The goal is not maximal local speed. The goal is predictable, explainable cost under real system pressure. If a design slightly increases steady-state cost while dramatically improving correctness or evolvability at a non-hot boundary, that can be the right call. Cost models exist to support tradeoffs, not to abolish them.
What to verify before you tune
Before introducing custom allocators, pooling, or broad pmr plumbing, verify four things.
First, confirm the path is hot enough that allocation and locality matter materially. Second, confirm the current design actually allocates or scatters data in the way you think it does. Third, confirm the objects involved share the lifetime shape your proposed allocator strategy assumes. Fourth, confirm the new design does not simply move cost elsewhere, such as larger retained memory, worse debugging ergonomics, or more complex ownership boundaries.
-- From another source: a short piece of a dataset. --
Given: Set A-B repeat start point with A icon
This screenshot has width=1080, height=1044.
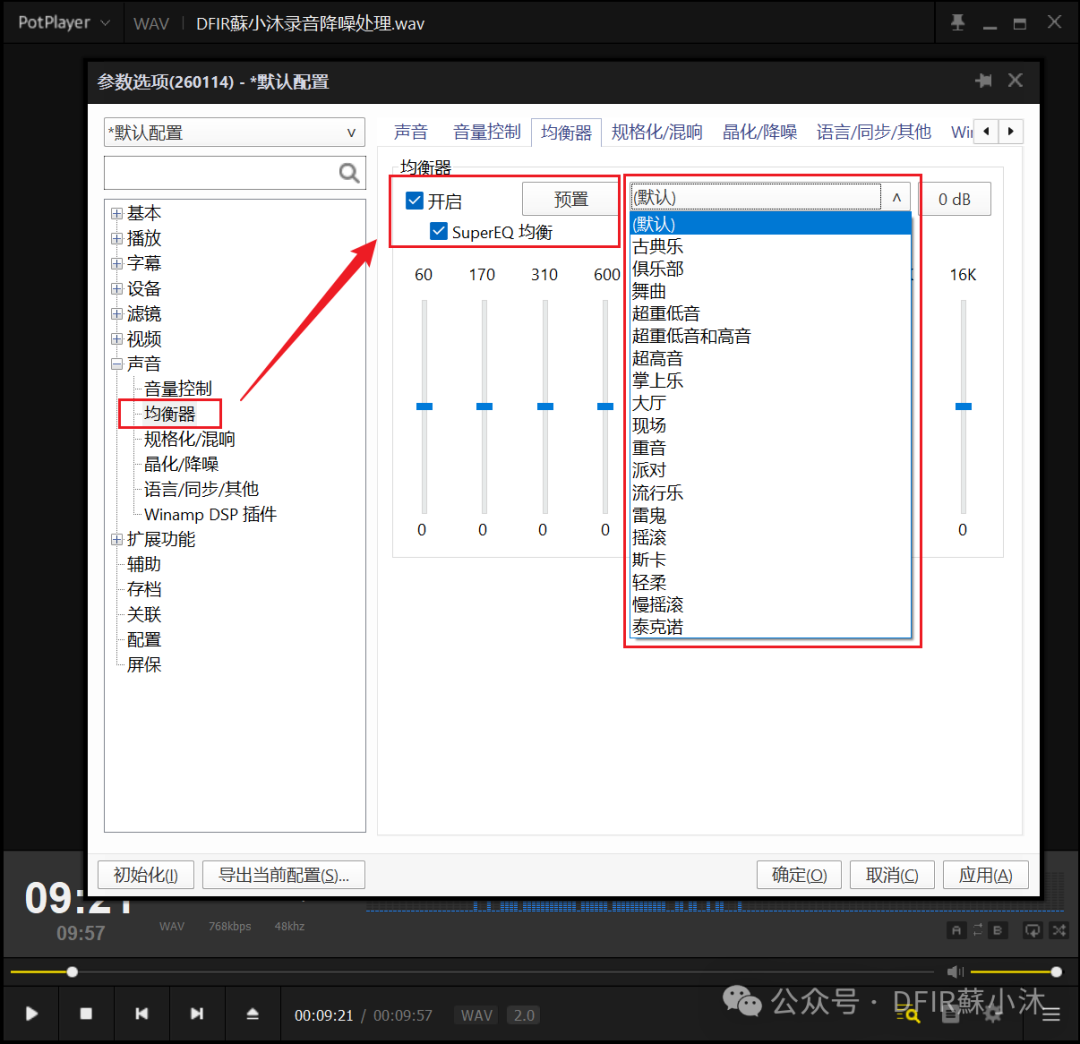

The next chapter addresses the evidence side directly. Cost models are hypotheses. They become engineering only when benchmarking and profiling test the right hypothesis.
Takeaways
- Start with an allocation inventory before reaching for allocator techniques.
- Treat allocation cost as latency, locality, contention, retention, and teardown cost, not just the price of
new. - Cluster objects by lifetime when their destruction boundary is genuinely shared.
- Use
std::pmrto express regional memory strategy when it matches ownership, not as decorative modernity. - Be suspicious of abstractions whose allocation and indirection behavior is hidden on hot paths.
- Design pools for a measured workload shape or not at all.